=== Requirement ===
Locate each line in the listing that contains the word "This" and copy those lines. Letter case counts.
Begin
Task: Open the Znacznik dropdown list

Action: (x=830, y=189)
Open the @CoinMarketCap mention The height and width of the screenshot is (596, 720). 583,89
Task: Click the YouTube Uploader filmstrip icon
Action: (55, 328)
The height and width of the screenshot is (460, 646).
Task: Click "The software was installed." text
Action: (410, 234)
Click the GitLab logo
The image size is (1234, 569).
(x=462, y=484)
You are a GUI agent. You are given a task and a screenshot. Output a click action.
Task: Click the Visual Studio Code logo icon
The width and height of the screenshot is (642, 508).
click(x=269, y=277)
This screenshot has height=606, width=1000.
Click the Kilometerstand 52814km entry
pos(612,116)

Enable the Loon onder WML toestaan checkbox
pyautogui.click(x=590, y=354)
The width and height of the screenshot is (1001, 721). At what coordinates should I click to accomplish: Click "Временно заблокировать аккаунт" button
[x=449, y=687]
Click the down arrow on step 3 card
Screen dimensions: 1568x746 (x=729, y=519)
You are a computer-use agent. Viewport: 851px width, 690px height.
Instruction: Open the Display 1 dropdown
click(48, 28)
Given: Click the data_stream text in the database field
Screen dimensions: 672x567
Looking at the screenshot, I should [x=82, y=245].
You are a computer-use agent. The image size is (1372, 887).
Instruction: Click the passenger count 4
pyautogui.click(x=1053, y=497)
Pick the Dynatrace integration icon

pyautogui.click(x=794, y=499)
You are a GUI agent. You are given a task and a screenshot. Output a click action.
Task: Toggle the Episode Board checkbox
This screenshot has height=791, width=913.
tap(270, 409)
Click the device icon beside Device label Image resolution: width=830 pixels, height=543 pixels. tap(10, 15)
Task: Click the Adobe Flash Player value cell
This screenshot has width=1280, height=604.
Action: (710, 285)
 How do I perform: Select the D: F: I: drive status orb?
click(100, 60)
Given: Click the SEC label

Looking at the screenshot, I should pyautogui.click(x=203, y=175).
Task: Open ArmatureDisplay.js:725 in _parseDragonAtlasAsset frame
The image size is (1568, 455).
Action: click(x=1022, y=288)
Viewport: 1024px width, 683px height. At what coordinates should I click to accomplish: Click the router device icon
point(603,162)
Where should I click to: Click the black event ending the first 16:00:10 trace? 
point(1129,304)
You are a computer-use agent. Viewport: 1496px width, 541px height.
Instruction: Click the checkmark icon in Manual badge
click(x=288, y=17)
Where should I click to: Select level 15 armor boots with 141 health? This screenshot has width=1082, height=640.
End
=== Problem solution ===
This screenshot has height=606, width=1000.
This screenshot has height=791, width=913.
This screenshot has width=1280, height=604.
Where should I click to: Select level 15 armor boots with 141 health? This screenshot has width=1082, height=640.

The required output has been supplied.